[Your task] Where the line with "Instruction: Open the" appears below, start writing out lines exactly, and finish with the line with "Given: Toggle the", which is included; write out nothing else.

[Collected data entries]
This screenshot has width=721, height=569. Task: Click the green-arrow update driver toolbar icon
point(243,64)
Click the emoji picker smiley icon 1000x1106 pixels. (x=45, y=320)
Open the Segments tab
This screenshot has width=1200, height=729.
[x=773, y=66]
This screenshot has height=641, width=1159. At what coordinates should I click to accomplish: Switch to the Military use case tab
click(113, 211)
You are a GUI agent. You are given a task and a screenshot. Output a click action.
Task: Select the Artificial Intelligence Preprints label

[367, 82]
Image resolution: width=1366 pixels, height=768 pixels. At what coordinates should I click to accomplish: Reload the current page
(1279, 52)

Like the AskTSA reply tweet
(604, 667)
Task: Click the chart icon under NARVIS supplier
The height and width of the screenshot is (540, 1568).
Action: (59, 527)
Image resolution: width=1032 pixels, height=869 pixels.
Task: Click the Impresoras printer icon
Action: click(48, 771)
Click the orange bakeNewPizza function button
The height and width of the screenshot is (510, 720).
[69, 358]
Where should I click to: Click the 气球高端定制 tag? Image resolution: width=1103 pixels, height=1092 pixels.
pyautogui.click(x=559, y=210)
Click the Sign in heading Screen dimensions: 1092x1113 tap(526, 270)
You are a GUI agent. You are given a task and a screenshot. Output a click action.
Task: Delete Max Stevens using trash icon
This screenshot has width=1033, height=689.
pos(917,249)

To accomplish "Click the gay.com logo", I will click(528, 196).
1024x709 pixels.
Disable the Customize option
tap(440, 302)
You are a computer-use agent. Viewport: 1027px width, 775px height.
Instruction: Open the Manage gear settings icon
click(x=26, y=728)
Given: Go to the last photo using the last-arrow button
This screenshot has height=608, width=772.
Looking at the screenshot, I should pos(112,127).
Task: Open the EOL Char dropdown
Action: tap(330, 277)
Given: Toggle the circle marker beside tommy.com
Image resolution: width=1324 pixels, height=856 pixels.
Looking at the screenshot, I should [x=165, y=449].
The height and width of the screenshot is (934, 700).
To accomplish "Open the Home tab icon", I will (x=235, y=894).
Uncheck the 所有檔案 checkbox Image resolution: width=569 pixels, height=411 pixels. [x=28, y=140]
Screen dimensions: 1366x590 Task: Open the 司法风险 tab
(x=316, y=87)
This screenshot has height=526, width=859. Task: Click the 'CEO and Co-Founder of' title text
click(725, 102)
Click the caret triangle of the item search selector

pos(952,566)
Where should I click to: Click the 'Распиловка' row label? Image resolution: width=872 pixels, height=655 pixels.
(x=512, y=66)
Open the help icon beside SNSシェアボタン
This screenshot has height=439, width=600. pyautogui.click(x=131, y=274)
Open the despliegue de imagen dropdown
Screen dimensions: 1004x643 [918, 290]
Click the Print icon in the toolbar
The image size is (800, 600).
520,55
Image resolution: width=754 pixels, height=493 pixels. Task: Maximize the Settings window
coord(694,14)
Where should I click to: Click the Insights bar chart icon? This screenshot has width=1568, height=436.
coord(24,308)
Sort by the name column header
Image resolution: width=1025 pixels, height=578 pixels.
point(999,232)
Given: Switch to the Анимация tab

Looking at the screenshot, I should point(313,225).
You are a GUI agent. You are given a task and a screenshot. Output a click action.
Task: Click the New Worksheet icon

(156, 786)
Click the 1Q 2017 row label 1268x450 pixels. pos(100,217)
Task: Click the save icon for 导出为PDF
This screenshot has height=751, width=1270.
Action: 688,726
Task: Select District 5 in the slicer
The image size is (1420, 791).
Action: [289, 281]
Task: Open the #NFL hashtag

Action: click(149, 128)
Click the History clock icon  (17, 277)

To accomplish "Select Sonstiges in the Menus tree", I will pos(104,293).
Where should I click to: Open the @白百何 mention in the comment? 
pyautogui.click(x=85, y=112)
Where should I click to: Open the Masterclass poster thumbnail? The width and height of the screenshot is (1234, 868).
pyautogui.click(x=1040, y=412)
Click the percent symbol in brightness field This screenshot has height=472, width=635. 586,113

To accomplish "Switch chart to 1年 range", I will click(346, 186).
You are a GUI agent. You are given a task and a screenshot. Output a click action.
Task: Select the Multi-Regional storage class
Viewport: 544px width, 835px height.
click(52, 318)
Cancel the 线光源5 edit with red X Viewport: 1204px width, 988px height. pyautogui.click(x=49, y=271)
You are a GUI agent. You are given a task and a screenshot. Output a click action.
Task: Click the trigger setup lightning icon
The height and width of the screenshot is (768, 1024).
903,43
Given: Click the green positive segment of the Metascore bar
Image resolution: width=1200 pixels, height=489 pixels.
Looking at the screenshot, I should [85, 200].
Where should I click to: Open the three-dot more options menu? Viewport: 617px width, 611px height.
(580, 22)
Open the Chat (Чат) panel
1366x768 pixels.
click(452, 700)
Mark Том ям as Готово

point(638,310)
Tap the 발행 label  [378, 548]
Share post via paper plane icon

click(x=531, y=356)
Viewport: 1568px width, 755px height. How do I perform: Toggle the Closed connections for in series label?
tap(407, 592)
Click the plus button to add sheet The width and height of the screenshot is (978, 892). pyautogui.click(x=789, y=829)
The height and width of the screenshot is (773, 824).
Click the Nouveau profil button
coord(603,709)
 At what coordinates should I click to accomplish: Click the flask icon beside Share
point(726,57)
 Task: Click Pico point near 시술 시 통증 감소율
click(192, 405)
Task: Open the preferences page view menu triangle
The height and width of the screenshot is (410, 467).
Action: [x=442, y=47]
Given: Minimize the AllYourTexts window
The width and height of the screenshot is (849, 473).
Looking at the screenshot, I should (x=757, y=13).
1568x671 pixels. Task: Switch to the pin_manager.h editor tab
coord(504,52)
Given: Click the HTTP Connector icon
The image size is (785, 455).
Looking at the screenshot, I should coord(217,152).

[Solution for this problem]
Instruction: Open the Manage gear settings icon
click(x=26, y=728)
Given: Go to the last photo using the last-arrow button
This screenshot has height=608, width=772.
Looking at the screenshot, I should pos(112,127).
Task: Open the EOL Char dropdown
Action: tap(330, 277)
Given: Toggle the circle marker beside tommy.com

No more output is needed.